Sin negocio... y a 40 grados

El mercado de la Candelaria se queda sin clientes por tener rota la refrigeración

José Manuel cansino, dueño de una frutería.
José Manuel cansino, dueño de una frutería.A.A-D

“Los clientes nos dicen que no piensan venir hasta que se solucione el problema. Mira cómo está esto: Vacío” se queja Verónica León, empleada en una pollería del Mercado de la Candelaría, en el barrio de los Pajaritos (Sevilla), de que el aire acondicionado lleva roto desde mayo y dentro del local no hay “quien pueda respirar”, mientras se abanica con el envoltorio de cartón con el que se guardan los huevos de gallina. El mercado, reformado el año pasado y gestionado por el Ayuntamiento está a la espera de que Endesa, que ha prometido que el próximo 16 de agosto solucionará el problema, termine el centro de transformación que suministra de electricidad al sistema de refrigeración.

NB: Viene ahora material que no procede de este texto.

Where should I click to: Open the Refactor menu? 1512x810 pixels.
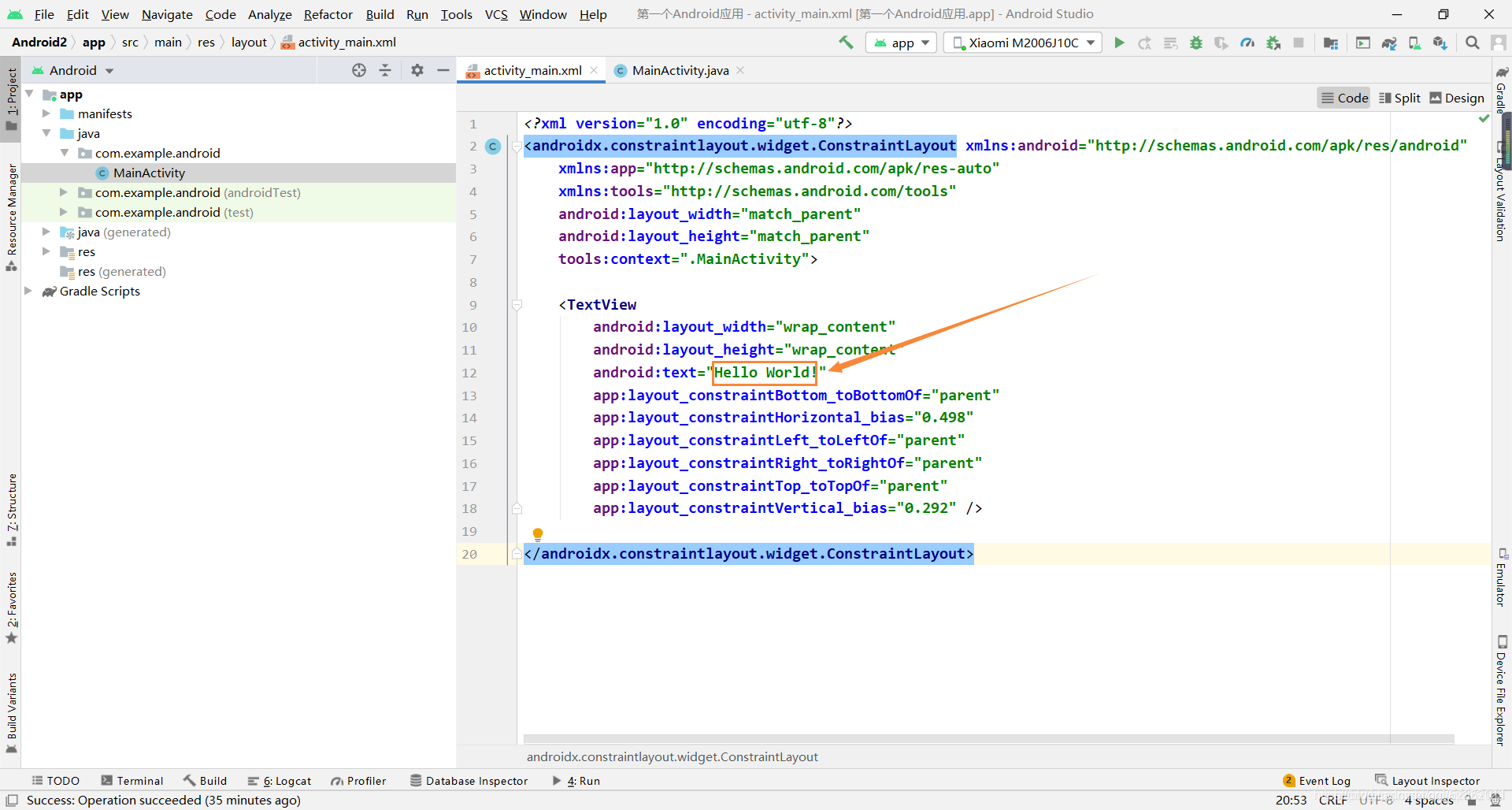328,14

Sorprende ver, al entrar en el mercado, que la mitad de los locales tienen la verja echada. Cuando preguntas, a los pocos trabajadores que quedan, sobre la suerte de sus compañeros estos responden: “El que no ha cerrado nunca, se ha visto obligado a hacerlo ahora, otros, en vez de irse una semana de vacaciones se han ido quince días y los pocos que quedamos estamos aquí para no dejar el mercado desabastecido”. Según el presidente del mercado, Joaquín Aguilés: “El calor ha mermado las ventas un 50%”.

Los pocos que quedamos estamos aquí para no dejar el mercado desabastecido

Aunque la compañía eléctrica ha prometido que el próximo jueves arreglará el sistema de refrigeración, muchos son los que piensan que no será hasta finales de agosto, cuando el calor comience a irse, que el Ayuntamiento les haga caso. Los trabajadores denuncian que han estado estos meses soportando las altas temperaturas por culpa de una “negligencia en la burocracia". "Hemos presentado muchas quejas, pero no nos han hecho caso”, asegura Aguilés.

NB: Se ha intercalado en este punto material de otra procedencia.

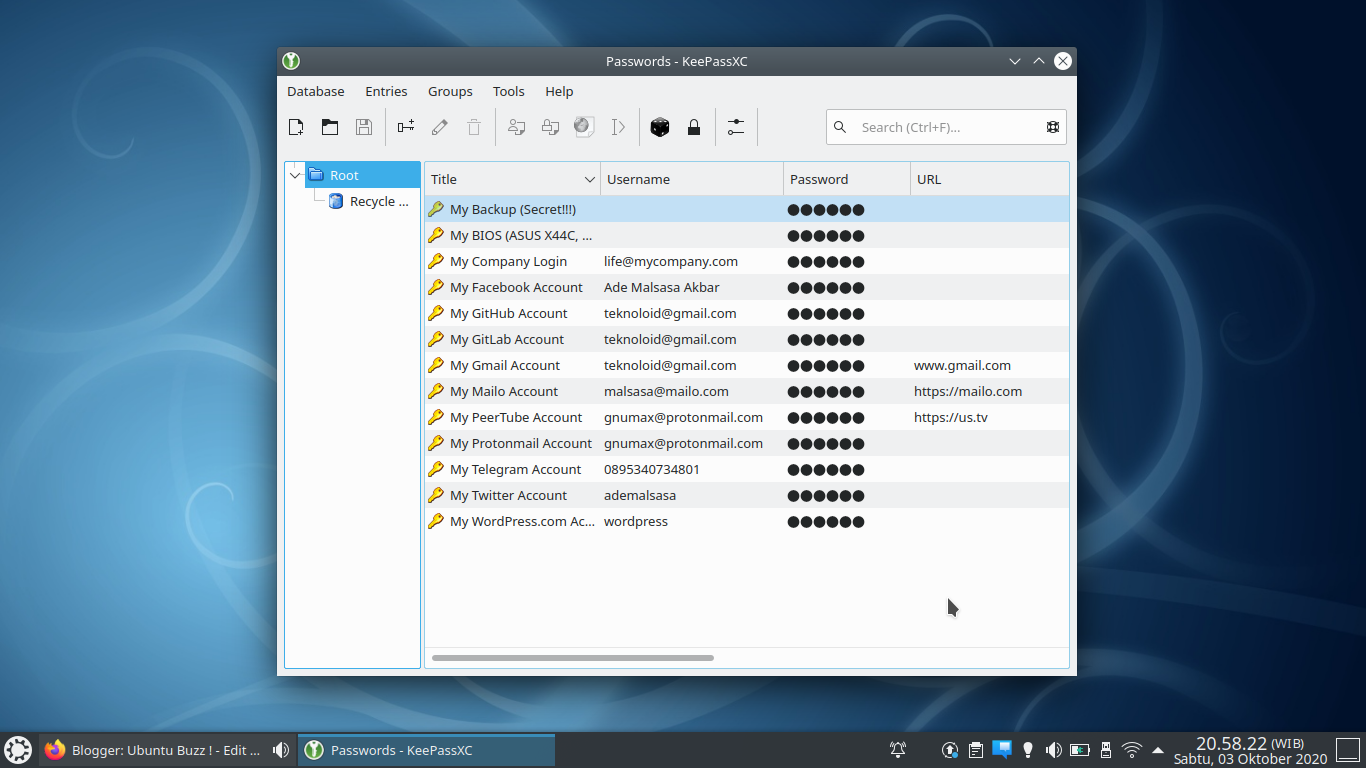Screen dimensions: 1366x768
Task: Create a new database with the toolbar icon
Action: point(296,127)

Chary es la dueña de una pollería que lleva su nombre. De tanto en tanto abre la cámara frigorífica en la que guarda los alimentos para aliviarse de las altas temperaturas. Explica que por culpa del calor se están echando a perder los pollos. El sistema de refrigeración, que sirve para conservar los alimentos, tiene un programa automático el cual, con una temperatura ambiente fresca, actúa intermitentemente. Si los grados en el exterior son elevados, la temperatura tiene que ser constante y por lo tanto hacer que la máquina trabaje el doble. Los alimentos se queman al estar permanentemente en contacto con el chorro de aire frío.

Chary no es la única del mercado que tiene problemas con la conservación de sus alimentos. Juan Manuel Cansino es el dueño de la frutería colindante. El frutero afirma que todos los días tira “un poco de todo, aunque lo peor es la verdura”.

Marto Morillo, dueño de una pescadería cuenta que en estos dos meses ha tenido que tirar más merma que en el conjunto de los seis meses anteriores. El problema, señala Morillo, es que “el hielo al medio día ya está derretido y es muy difícil conservar los alimentos”.

Cuando se les pregunta a los clientes por su lealtad a los comercios la mayoría responde que vienen porque no pueden encontrar en otra parte los productos que allí se venden, pero que tener que hacerlo es “un infierno”.